McNair Evans
(1979)
Ante este panorama es preciso detenerse
a reflexionar sobre, al menos, dos cuestiones principales. La primera consiste
en preguntarse si toda esta ingente masa de consumidores se dotara a sí misma
de suficiente conciencia de su papel en verdad protagónico en la economía, de
manera que se empoderara mediante un generalizado afán de autocalificación,
reflexividad ética y productividad activa de demandas específicas.
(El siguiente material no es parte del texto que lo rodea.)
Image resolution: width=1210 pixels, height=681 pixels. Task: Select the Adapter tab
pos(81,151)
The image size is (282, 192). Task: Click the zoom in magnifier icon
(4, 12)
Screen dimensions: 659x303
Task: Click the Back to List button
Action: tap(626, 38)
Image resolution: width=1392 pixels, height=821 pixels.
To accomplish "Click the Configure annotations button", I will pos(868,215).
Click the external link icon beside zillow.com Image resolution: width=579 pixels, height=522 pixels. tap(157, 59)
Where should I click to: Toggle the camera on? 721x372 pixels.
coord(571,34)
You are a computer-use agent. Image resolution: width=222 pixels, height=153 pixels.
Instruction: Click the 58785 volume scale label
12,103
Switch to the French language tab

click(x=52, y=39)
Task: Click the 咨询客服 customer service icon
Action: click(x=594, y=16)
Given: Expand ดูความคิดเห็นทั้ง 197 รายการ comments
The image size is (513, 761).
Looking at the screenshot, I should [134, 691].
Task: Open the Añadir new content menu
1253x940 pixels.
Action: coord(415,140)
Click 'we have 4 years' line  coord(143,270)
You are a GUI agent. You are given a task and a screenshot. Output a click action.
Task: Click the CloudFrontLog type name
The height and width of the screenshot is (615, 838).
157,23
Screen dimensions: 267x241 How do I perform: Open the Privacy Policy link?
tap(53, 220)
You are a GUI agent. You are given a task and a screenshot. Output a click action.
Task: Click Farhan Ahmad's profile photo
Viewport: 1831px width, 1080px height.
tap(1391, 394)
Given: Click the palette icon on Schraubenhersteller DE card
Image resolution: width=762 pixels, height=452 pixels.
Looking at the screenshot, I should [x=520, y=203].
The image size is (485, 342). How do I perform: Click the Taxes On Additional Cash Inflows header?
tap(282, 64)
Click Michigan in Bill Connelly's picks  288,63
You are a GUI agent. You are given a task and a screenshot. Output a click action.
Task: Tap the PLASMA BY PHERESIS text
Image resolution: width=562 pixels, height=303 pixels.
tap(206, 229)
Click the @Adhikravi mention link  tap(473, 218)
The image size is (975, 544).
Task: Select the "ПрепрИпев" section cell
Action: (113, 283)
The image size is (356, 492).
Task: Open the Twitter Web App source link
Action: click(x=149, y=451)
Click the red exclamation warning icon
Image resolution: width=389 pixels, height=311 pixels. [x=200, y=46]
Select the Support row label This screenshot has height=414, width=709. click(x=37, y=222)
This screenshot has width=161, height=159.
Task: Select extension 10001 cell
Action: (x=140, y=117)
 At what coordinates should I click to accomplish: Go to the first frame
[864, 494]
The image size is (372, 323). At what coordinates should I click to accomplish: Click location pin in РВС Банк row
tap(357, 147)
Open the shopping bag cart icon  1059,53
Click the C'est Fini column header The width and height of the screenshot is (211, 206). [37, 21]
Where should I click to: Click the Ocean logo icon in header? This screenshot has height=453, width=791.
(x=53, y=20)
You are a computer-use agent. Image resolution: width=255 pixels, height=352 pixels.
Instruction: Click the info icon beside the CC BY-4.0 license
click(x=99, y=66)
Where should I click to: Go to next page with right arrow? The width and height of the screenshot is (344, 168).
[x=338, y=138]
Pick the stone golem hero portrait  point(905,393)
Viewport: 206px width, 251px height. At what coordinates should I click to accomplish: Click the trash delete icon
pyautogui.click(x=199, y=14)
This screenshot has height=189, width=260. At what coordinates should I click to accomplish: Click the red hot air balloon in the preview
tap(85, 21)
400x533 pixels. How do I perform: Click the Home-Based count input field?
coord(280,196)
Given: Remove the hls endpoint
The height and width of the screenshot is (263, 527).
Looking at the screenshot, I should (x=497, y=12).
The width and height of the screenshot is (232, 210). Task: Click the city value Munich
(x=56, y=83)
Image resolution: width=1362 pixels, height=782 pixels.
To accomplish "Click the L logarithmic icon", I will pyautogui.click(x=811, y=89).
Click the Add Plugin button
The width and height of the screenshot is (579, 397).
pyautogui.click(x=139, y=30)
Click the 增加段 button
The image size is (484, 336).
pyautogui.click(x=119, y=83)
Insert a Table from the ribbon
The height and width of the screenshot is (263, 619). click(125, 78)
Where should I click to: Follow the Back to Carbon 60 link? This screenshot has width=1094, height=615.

En realidad,
no sería nada más que (y nada menos que) mirarse en el espejo de la verdadera y
efectiva participación socioeconómica de cada sujeto cuando ejerce su soberano
gesto de gastar su ingreso según su real y efectivo saber y entender. ¿Es que
las masas consumidoras tienen, de suyo, algún tipo de tara al respecto? ¿No
será posible que haya formas sociales operativas de formación, crítica y
reflexión?
Si esto último llegara a suceder, acaso
fuera posible empezar a entrever la segunda cuestión importante, que es cómo es
que los sujetos desbordaríamos nuestros papeles de simples y mondos
consumidores de las cosas y de nuestras vidas, para adoptar, masiva y
estructuradamente, otros importantes y decisivos roles sociales.